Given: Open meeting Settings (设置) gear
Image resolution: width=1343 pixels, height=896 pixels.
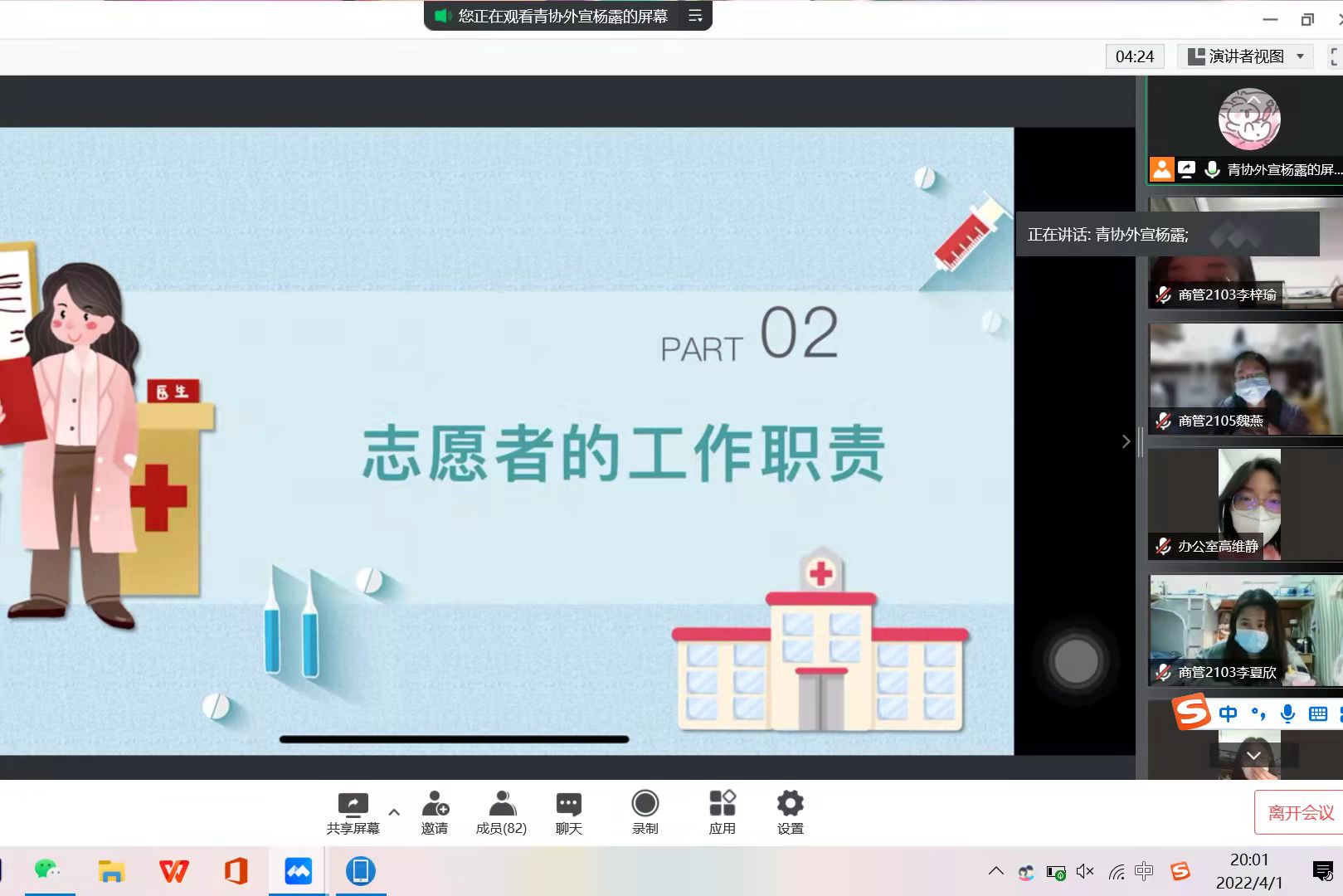Looking at the screenshot, I should [790, 812].
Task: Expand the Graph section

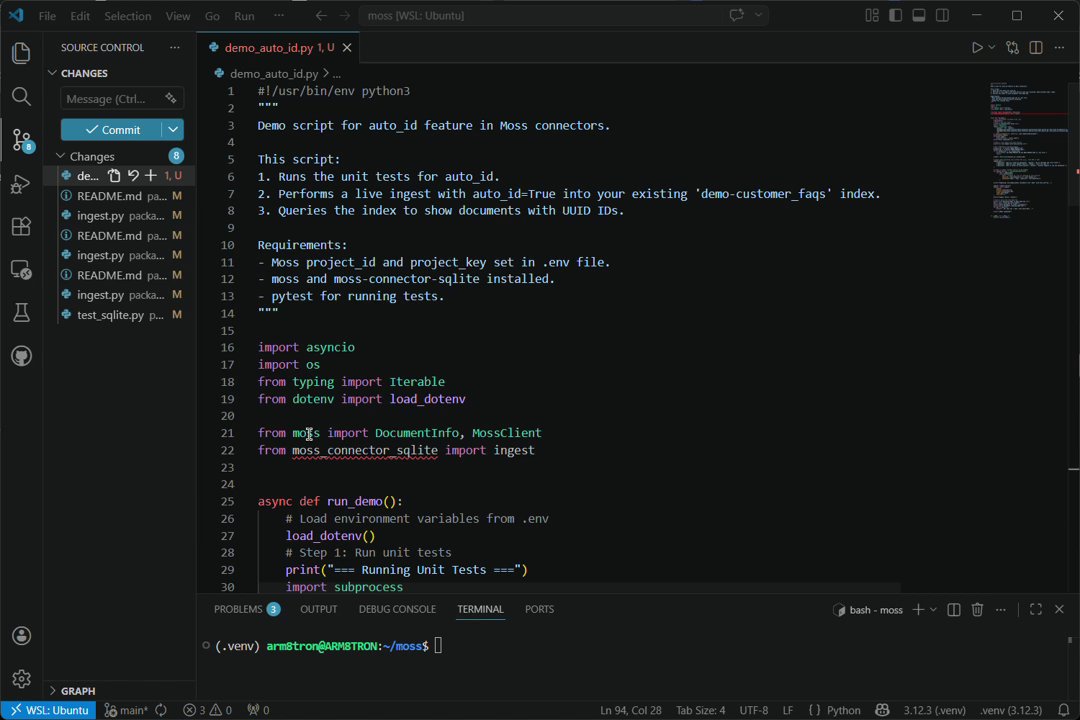Action: [x=77, y=690]

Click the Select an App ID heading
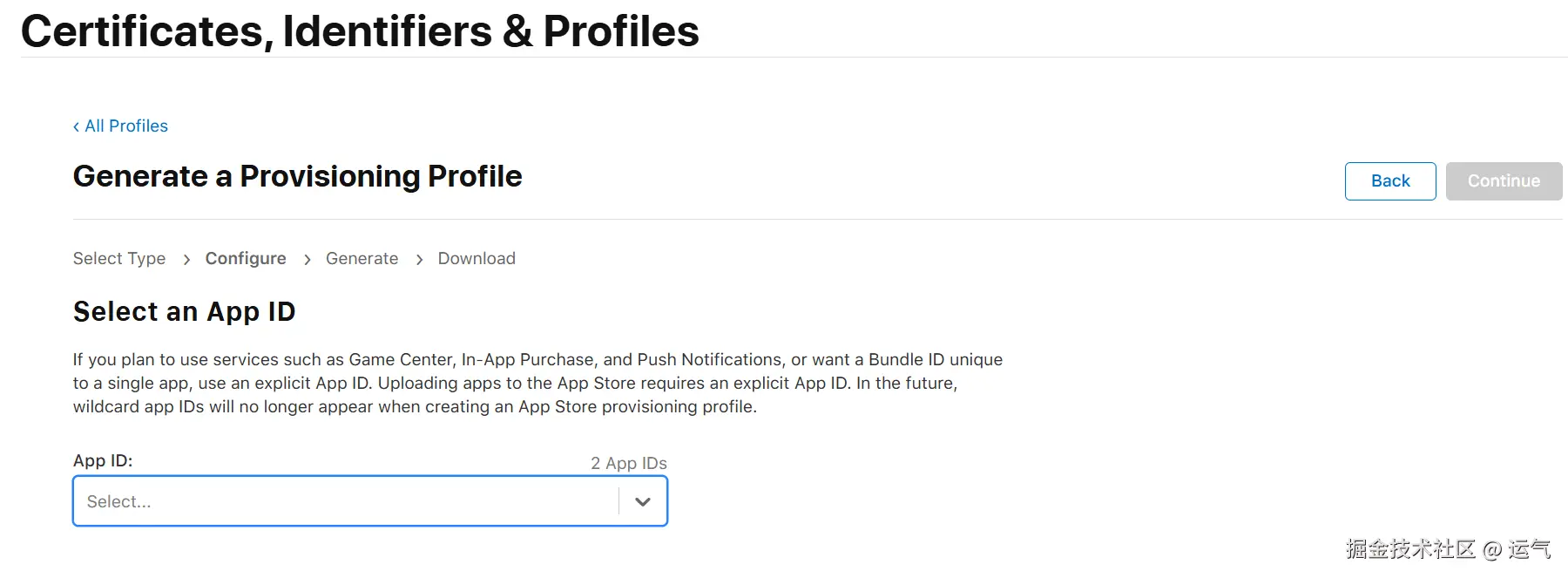185,312
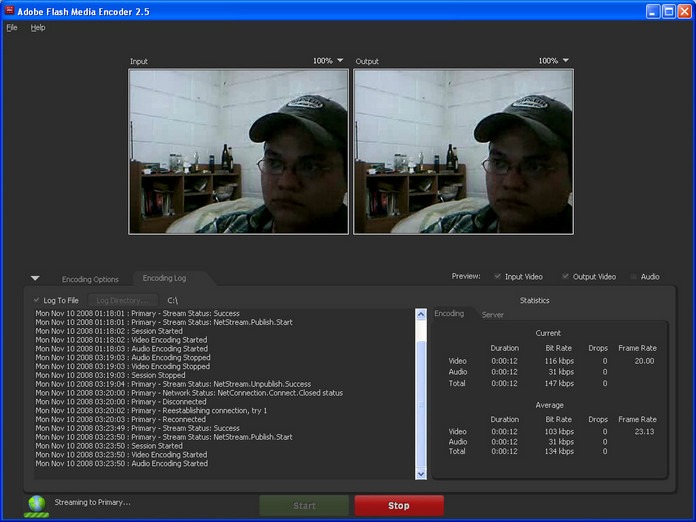Click the globe streaming status icon
This screenshot has height=522, width=696.
[37, 503]
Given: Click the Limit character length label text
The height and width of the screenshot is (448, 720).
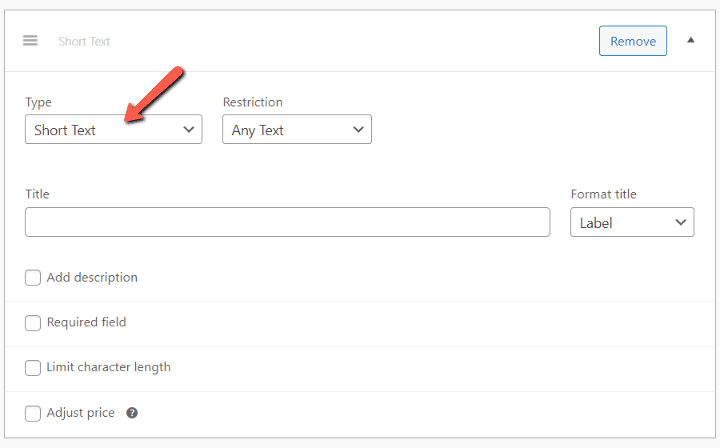Looking at the screenshot, I should pyautogui.click(x=108, y=367).
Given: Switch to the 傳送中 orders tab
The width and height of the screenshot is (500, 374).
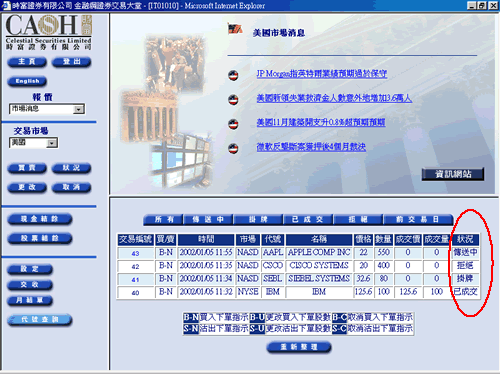Looking at the screenshot, I should click(208, 219).
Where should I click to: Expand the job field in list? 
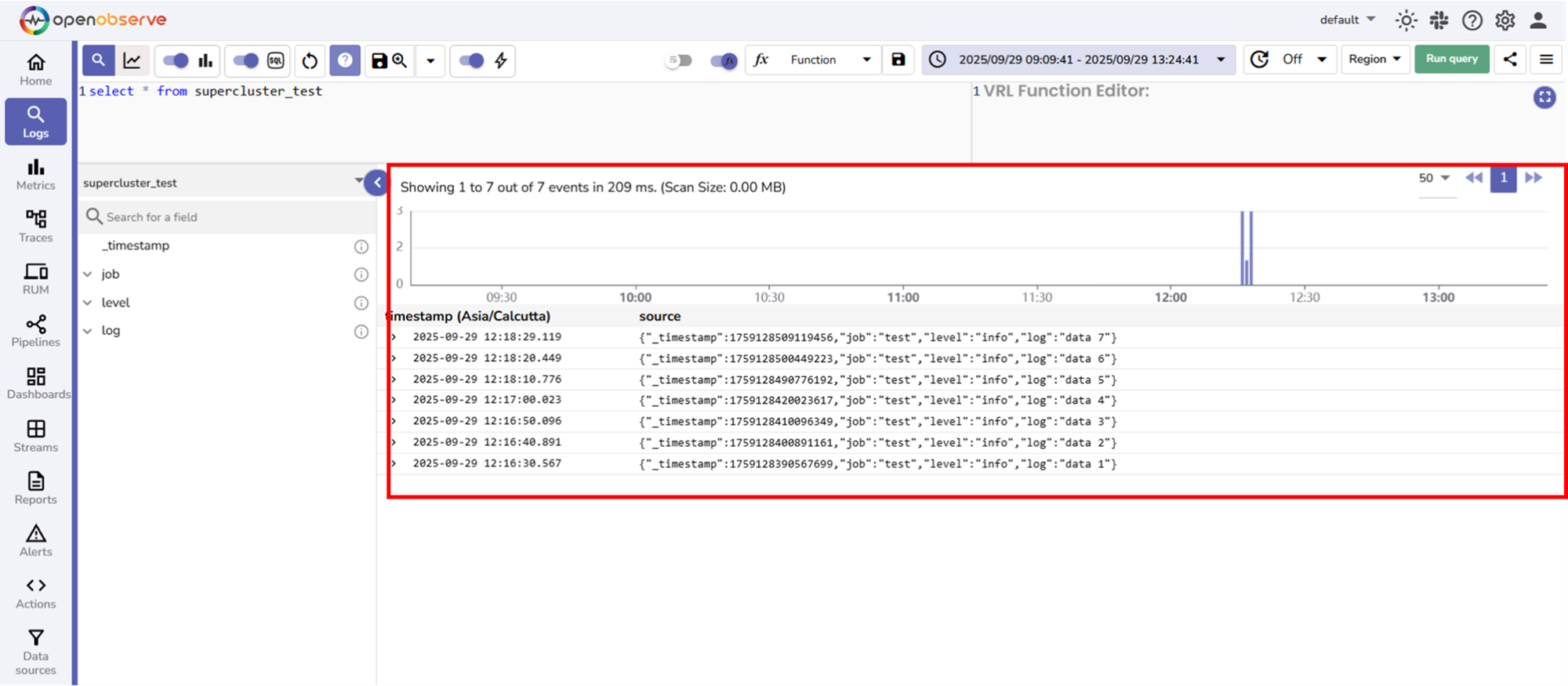tap(88, 274)
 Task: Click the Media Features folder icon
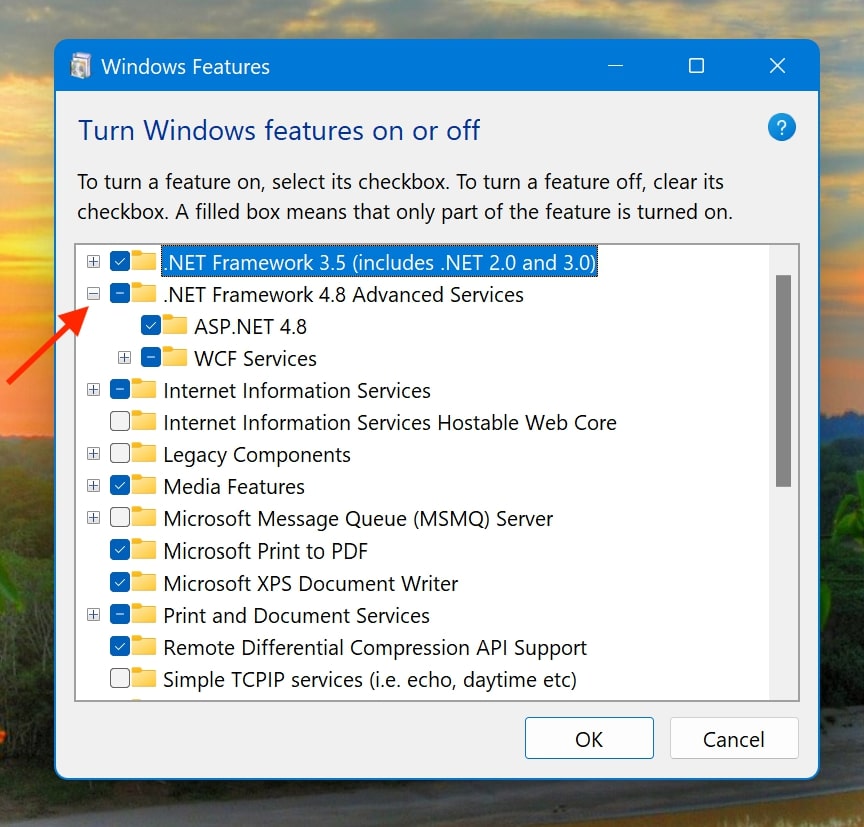[143, 486]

========

# [What you are asked to do]
Which lines above hold the string "Given"? Copy each of them.

# [Solution below]
Given: Open meeting Settings (设置) gear
Given: Click the Limit character length label text
Given: Switch to the 傳送中 orders tab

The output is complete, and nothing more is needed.